The proposals come as a new £600,000 study begins to assess the impact of a more “humane” environment by examining changes at HMP Berwyn in North Wales.

This includes having photographs on the walls and outdoor spaces being landscaped with seating areas and flowerbeds.

Mr Day, who is Head of Policy at the Prison Reform Trust, told talkRADIO’s Matthew Wright: “Some of this is common sense because bars on windows are yesterday’s technology.

“We now have windows that are much more secure with reinforced glass and so much more effective from a security point of view at stopping contraband getting into the prison.

“They are also very hard to be broken and so it is a bit of a silly debate to be arguing that we need bars reinstated on windows when we have windows that are much more effective.”


'Less cost to society and less victims' 

HMP Berwyn will also call prisoners “men” and described them as being in “rooms” rather than cells.

Mr Day said it was “good” that the Government was learning about what works to “rehabilitate people”.

“I think it is good that the Government is learning from the evidence about what actually does work to rehabilitate people,” he said.

“Therefore it reduces reoffending on release, which should mean less cost to society and less victims.”

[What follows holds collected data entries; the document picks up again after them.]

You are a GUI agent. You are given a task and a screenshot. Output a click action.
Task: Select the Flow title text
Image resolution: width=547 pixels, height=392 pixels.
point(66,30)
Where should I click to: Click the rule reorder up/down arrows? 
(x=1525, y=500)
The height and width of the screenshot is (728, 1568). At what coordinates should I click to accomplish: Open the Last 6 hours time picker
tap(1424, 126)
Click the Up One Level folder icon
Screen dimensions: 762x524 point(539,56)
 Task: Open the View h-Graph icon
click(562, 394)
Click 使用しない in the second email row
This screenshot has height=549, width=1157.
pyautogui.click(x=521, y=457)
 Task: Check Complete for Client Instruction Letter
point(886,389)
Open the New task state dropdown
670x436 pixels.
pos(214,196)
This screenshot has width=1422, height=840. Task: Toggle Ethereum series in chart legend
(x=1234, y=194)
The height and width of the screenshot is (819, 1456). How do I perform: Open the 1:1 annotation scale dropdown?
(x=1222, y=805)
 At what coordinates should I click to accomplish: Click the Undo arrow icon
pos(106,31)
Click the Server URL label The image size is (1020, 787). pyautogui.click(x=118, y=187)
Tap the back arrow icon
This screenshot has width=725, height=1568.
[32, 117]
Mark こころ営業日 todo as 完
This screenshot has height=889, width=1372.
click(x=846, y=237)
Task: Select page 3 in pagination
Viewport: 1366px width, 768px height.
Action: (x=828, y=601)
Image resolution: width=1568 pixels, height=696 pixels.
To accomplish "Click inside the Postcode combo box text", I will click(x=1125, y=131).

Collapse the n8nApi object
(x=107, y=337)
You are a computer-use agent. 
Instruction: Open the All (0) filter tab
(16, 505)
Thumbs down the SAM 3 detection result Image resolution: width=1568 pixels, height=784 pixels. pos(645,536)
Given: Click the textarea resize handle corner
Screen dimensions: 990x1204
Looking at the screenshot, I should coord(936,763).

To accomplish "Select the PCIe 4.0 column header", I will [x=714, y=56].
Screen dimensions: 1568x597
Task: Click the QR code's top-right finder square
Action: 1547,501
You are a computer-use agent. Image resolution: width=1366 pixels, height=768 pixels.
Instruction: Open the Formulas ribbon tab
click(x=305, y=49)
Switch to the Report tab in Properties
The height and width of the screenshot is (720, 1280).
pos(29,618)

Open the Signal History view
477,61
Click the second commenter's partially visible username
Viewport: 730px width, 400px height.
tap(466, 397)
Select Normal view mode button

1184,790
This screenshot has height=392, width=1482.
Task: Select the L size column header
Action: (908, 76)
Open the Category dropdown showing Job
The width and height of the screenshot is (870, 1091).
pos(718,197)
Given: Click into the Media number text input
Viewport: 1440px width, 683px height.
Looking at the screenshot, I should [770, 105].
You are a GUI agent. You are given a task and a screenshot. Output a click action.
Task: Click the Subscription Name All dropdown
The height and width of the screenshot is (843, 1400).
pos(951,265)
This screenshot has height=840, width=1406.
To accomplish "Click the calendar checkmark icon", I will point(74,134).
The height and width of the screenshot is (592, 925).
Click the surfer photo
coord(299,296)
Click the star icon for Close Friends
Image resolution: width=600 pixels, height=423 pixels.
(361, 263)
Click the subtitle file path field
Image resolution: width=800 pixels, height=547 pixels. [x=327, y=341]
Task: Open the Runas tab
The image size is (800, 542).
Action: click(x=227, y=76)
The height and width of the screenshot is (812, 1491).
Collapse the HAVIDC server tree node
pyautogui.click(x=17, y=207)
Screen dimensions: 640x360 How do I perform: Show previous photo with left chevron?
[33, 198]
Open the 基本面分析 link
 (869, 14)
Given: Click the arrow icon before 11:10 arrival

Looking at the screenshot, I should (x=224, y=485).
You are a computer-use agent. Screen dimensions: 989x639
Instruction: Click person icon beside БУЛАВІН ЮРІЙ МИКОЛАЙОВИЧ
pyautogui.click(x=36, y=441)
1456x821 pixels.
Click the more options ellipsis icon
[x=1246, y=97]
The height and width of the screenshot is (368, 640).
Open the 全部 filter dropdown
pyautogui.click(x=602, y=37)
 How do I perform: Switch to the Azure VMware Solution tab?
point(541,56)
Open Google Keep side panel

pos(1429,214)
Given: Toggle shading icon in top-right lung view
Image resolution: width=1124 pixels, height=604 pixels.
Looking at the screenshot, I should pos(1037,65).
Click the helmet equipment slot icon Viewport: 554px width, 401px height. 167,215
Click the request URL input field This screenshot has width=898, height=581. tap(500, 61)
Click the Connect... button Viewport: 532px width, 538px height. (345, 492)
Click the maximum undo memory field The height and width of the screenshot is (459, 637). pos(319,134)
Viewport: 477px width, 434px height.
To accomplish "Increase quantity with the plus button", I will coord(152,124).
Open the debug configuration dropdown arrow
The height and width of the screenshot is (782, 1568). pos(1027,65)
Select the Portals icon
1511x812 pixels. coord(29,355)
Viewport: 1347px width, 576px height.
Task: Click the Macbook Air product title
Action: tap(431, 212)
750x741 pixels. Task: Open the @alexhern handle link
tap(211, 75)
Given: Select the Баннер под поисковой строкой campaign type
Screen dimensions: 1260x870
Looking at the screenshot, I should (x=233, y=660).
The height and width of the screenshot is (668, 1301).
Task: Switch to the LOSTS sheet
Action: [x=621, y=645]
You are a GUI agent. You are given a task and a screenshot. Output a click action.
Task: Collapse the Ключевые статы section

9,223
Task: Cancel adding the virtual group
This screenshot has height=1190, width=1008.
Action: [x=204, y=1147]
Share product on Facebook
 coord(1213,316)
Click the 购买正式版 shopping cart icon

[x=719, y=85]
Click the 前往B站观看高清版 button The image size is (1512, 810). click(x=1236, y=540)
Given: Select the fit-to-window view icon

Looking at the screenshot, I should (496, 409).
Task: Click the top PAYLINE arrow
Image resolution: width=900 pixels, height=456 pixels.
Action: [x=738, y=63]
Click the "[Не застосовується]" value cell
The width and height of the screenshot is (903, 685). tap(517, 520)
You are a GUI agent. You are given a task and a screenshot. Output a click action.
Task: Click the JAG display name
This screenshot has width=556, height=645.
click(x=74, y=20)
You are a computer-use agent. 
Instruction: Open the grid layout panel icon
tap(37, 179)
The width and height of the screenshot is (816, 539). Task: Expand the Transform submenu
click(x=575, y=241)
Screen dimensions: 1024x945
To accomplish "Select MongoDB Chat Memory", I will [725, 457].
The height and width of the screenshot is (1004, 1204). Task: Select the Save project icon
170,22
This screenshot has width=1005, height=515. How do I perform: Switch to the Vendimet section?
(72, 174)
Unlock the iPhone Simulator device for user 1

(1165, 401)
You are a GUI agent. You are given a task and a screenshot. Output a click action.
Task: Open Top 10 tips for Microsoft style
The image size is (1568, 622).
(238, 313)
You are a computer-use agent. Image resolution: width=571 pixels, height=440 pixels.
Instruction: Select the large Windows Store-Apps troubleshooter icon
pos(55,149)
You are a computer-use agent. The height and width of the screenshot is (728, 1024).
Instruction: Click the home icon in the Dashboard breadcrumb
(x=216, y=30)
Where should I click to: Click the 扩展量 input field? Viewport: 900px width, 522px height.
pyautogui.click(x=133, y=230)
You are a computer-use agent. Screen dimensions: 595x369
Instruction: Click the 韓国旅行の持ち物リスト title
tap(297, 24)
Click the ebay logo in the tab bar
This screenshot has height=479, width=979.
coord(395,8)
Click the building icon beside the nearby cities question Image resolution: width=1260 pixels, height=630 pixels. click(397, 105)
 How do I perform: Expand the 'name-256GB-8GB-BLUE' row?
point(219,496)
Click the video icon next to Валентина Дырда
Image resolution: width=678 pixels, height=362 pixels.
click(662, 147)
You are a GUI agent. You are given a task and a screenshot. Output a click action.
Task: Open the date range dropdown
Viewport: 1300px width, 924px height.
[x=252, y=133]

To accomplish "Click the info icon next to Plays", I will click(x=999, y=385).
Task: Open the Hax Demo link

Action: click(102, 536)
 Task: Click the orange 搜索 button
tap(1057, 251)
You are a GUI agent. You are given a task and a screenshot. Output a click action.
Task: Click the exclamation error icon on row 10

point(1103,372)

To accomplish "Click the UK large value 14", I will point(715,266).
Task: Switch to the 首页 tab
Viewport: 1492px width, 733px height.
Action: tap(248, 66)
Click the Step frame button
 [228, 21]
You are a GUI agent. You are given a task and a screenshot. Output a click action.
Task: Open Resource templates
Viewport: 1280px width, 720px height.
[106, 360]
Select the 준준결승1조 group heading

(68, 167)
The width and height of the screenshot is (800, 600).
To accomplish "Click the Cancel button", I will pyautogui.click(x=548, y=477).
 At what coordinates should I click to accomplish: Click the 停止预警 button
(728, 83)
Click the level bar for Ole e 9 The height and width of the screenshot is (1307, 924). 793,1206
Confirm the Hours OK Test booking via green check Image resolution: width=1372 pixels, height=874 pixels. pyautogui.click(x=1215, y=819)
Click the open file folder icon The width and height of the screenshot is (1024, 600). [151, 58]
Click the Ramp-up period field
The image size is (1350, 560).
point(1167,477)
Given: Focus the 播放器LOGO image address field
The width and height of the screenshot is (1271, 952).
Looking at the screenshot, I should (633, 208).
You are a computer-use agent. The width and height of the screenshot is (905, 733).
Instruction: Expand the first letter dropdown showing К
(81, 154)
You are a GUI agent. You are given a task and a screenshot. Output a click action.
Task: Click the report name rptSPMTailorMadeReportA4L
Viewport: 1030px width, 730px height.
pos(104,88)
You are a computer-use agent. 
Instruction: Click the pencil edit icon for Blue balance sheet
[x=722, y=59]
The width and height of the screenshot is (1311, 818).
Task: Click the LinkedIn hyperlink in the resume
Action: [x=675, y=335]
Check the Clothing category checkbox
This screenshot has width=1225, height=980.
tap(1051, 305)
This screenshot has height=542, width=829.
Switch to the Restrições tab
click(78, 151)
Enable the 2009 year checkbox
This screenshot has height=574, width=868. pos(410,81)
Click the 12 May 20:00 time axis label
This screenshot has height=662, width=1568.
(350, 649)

He added: “People are sent to prison as a punishment, but not for further punishment.

“Once people are in prison what we want to see is those people being rehabilitated so that they can lead law-abiding lives on release.

“This principle of normalisation is an important one because what it contributes is people having a sense of responsibility for themselves and others.

“We know that having a decent and dignified environment can contribute to that.”


'A decline in safety' 

When Wright challenged him about rising violence and use of illegal mobile phones within UK prisons, Mr Day said that he was not “condoning the illicit use of mobile phones”.

He added: “The reality in our prisons at the moment is that we have seen levels of violence and self-harm rise exponentially.

“At the same time since 2010, we have seen a very significant drop off in the numbers of staff in prisons.

“That has recently begun to rise over the last couple of years as a result of the Government realising that the numbers had gone too low.

“That was causing a decline in safety. Whilst the number of staff has been rising, the levels of violence and self-harm remain very high and continue to rise. That is extremely worrying.

“No one is condoning the use of illicit phones in prisons. Measures such as the use of landlines in cells are welcome to shrink the market.”